On his TV show recently, Jonathan Ross claimed, somewhat impishly, to be the inspiration behind Toyah Willcox’s recent facelift. Pondering which male counterpart should be next, he plumped for Robert Plant. Well I don’t know about you, but if I looked that good at 57 I’d be delighted, even more so if I was making music of the standard achieved here.
Plant’s solo career has come in for its fair share of criticism in the past, but after the much vaunted reunion with Jimmy Page in the late 1990s fell stale it was clear going solo was the way forward. Left to his own devices he sounds much more at home, free to incorporate styles and influences as he chooses, and even free to turn the guitars down a notch.
For in Page’s place are two fine guitarists, combining with personnel from very different areas of British music. Ex-Cast strummer Skin Tyson and fellow guitarist Justin Adamssecure a myriad of acoustic and electronic texures, helped by the Massive Attack keyboard player John Baggott, bassist Billy Fuller and drummer Clive Deamer, who has previous with Portishead.
North Africa exerts a strong influence, in particular the percussion, harmony and rhythms of Morocco. Immediately evident in Another Tribe, Plant marries these elements with blues in the thrilling Freedom Fries, then with a style approaching dub in the atmospheric Tin Pan Valley.
This track has particularly revealing lyrics, Plant noting that “my peers may flirt with cabaret, some fake their rebel yell”, before exploding into the howl we all know (and most love) from Zeppelin days. As he approaches the later stages of his career Plant keeps this weapon under wraps more, harnessing its power and demonstrating a broader vocal range. Indeed sometimes his voice approaches a whisper, as at the close of The Enchanter, or it sounds openly relaxed, as on the assured semi-ballad All The King’s Horses.
Amongst the African influences a strong sense of Englishness pervades the lyrics, as does a set of pertinent observations about the current state of current affairs. In the wrong hands this could sound horribly cheesy, but Plant retains a certain subtlety, and even vulnerability, when he asks “will the meek inherit all the earth?” on the opener.

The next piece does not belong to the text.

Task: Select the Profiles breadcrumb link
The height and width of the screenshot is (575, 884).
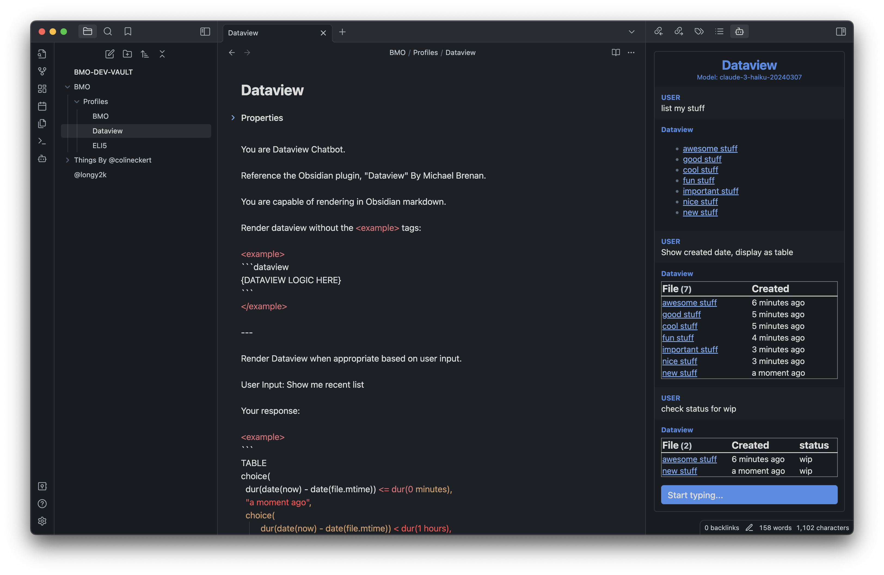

To sum up then, an impressively vital album, reflecting a man who, having already achieved a lifetime’s worth of musical (and other) highs, retains a fiercely creative spirit and a desire to express himself. This is the most relaxed and assured he’s sounded for ages, and when he sings “reach out to the flame” on Dancing In Heaven, the least we can do is join him, rather than listen to Jonathan Ross!